▸ **PROBLEM TO SOLVE**
Reproduce the records verbatim, from the line containing "Where should I click to: Click" through the end of the records, including both of those lines.

▸ **RECORDS SUPPLIED**
______
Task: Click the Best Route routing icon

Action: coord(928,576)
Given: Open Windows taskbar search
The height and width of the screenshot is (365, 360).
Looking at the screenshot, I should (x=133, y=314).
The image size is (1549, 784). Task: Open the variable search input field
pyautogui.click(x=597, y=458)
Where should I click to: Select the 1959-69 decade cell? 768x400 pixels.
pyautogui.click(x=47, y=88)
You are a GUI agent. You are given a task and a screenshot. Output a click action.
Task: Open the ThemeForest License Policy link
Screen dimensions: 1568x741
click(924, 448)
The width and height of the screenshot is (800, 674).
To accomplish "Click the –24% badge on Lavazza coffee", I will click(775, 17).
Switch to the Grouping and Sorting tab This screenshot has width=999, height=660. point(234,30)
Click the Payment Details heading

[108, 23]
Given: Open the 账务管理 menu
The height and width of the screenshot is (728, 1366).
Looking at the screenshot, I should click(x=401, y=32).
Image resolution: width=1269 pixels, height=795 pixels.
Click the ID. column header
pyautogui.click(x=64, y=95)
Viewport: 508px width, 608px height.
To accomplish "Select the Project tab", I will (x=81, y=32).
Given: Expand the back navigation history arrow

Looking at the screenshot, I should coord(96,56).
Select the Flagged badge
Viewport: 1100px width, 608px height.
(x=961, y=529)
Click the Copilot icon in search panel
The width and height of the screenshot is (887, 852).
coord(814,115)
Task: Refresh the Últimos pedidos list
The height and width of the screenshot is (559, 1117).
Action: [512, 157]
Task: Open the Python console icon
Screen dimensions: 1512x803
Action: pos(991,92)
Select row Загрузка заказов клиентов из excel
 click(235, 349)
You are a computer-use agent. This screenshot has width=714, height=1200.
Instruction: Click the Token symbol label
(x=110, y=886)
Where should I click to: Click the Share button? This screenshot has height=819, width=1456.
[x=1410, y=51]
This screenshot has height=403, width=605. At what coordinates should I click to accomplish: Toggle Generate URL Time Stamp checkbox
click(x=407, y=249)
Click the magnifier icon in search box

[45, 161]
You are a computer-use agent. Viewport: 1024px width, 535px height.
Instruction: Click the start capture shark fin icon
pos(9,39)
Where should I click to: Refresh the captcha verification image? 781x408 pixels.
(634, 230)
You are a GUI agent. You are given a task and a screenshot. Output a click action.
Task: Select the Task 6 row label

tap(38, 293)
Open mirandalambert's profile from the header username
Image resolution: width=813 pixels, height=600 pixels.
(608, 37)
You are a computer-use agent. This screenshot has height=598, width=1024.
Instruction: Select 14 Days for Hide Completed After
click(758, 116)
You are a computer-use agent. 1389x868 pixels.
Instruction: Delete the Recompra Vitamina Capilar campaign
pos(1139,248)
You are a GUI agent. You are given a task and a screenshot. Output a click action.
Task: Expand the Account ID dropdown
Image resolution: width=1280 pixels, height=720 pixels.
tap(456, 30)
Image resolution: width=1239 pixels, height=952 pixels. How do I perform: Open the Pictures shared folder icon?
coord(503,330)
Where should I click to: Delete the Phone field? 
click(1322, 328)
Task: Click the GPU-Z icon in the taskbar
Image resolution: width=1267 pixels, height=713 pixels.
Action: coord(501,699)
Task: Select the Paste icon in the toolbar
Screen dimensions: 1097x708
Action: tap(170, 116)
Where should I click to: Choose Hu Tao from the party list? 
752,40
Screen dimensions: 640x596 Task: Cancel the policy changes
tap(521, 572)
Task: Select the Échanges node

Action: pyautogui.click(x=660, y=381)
______
▸ **RESPONSE TO THE EXERCISE**
Where should I click to: Click the Share button? This screenshot has height=819, width=1456.
[x=1410, y=51]
This screenshot has height=403, width=605. At what coordinates should I click to accomplish: Toggle Generate URL Time Stamp checkbox
click(x=407, y=249)
Click the magnifier icon in search box

[45, 161]
You are a computer-use agent. Viewport: 1024px width, 535px height.
Instruction: Click the start capture shark fin icon
pos(9,39)
Where should I click to: Refresh the captcha verification image? 781x408 pixels.
(634, 230)
You are a GUI agent. You are given a task and a screenshot. Output a click action.
Task: Select the Task 6 row label

tap(38, 293)
Open mirandalambert's profile from the header username
Image resolution: width=813 pixels, height=600 pixels.
(608, 37)
You are a computer-use agent. This screenshot has height=598, width=1024.
Instruction: Select 14 Days for Hide Completed After
click(758, 116)
You are a computer-use agent. 1389x868 pixels.
Instruction: Delete the Recompra Vitamina Capilar campaign
pos(1139,248)
You are a GUI agent. You are given a task and a screenshot. Output a click action.
Task: Expand the Account ID dropdown
Image resolution: width=1280 pixels, height=720 pixels.
tap(456, 30)
Image resolution: width=1239 pixels, height=952 pixels. How do I perform: Open the Pictures shared folder icon?
coord(503,330)
Where should I click to: Delete the Phone field? 
click(1322, 328)
Task: Click the GPU-Z icon in the taskbar
Image resolution: width=1267 pixels, height=713 pixels.
Action: coord(501,699)
Task: Select the Paste icon in the toolbar
Screen dimensions: 1097x708
Action: tap(170, 116)
Where should I click to: Choose Hu Tao from the party list? 
752,40
Screen dimensions: 640x596 Task: Cancel the policy changes
tap(521, 572)
Task: Select the Échanges node

Action: pyautogui.click(x=660, y=381)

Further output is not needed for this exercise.